- Supreme Court of the United States

Decided April 27, 1976
- Full case name: Moe v. Confederated Salish & Kootenai Tribes
- Citations: 425 U.S. 463 (more)

Holding
- State tax on personal property owned by tribe members inside reservations and state sales tax on trade between two tribe members were preempted by the General Allotment Act. Charging non-members sales tax on commerce with tribe members was constitutional.

Court membership
- Chief Justice Warren E. Burger Associate Justices William J. Brennan Jr. · Potter Stewart Byron White · Thurgood Marshall Harry Blackmun · Lewis F. Powell Jr. William Rehnquist · John P. Stevens

Case opinion
- Majority: Rehnquist, joined by unanimous

Laws applied
- General Allotment Act

= Moe v.

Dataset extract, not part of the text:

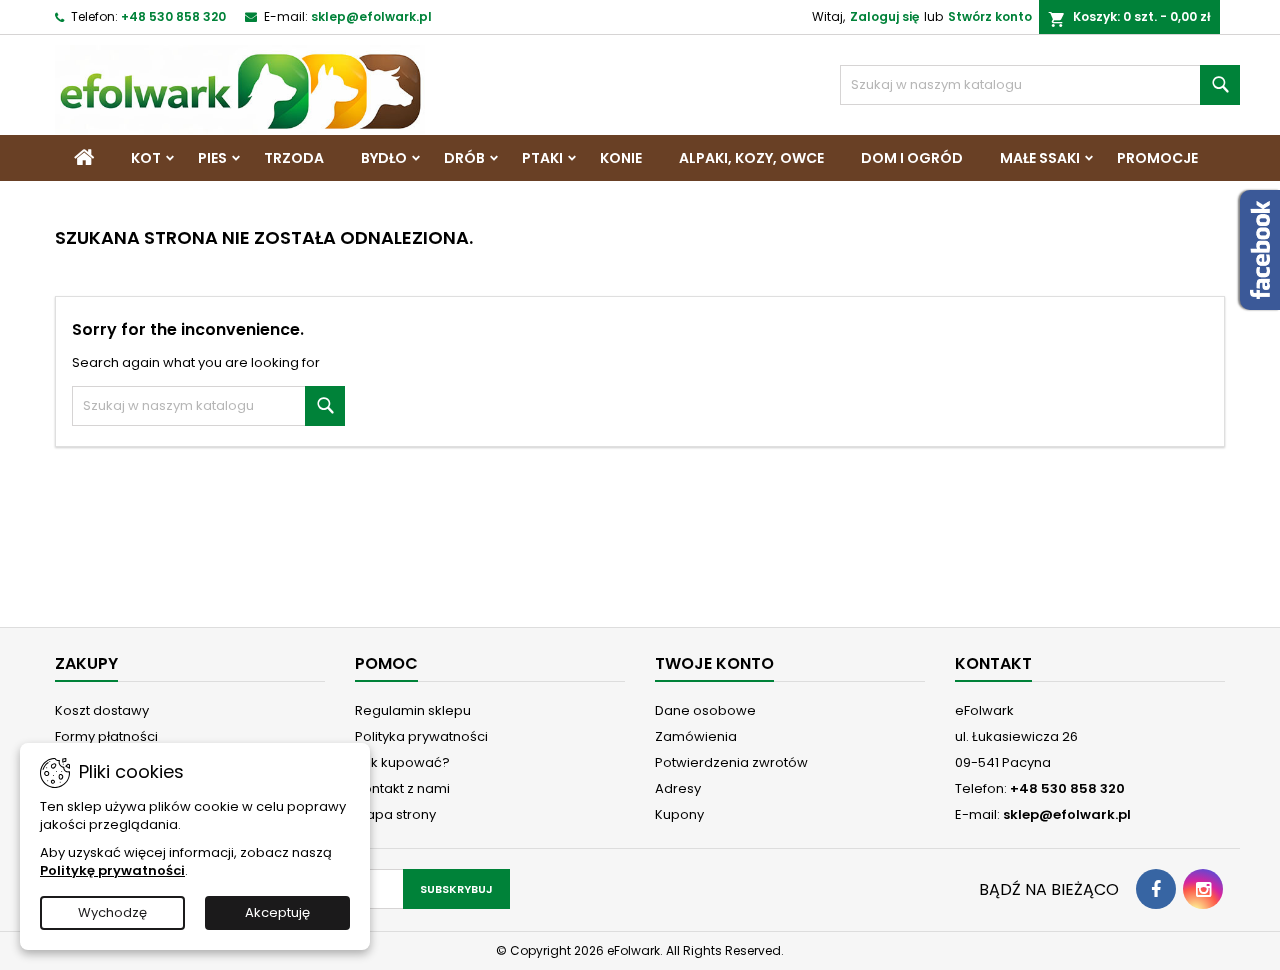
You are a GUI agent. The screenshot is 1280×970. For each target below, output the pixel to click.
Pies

Confederated Salish & Kootenai Tribes =

Moe v. Confederated Salish & Kootenai Tribes, 425 U.S. 463 (1976), was a United States Supreme Court case in which the Court held that a state tax on personal property owned by tribe members inside reservations and a state sales tax on trade between two tribe members were preempted by the General Allotment Act. Charging non-members sales tax on commerce with tribe members was constitutional, and the state could require the tribe member to collect that tax. The court also said that treating Natives differently in this context would constitute racial discrimination in violation of the Fifth Amendment.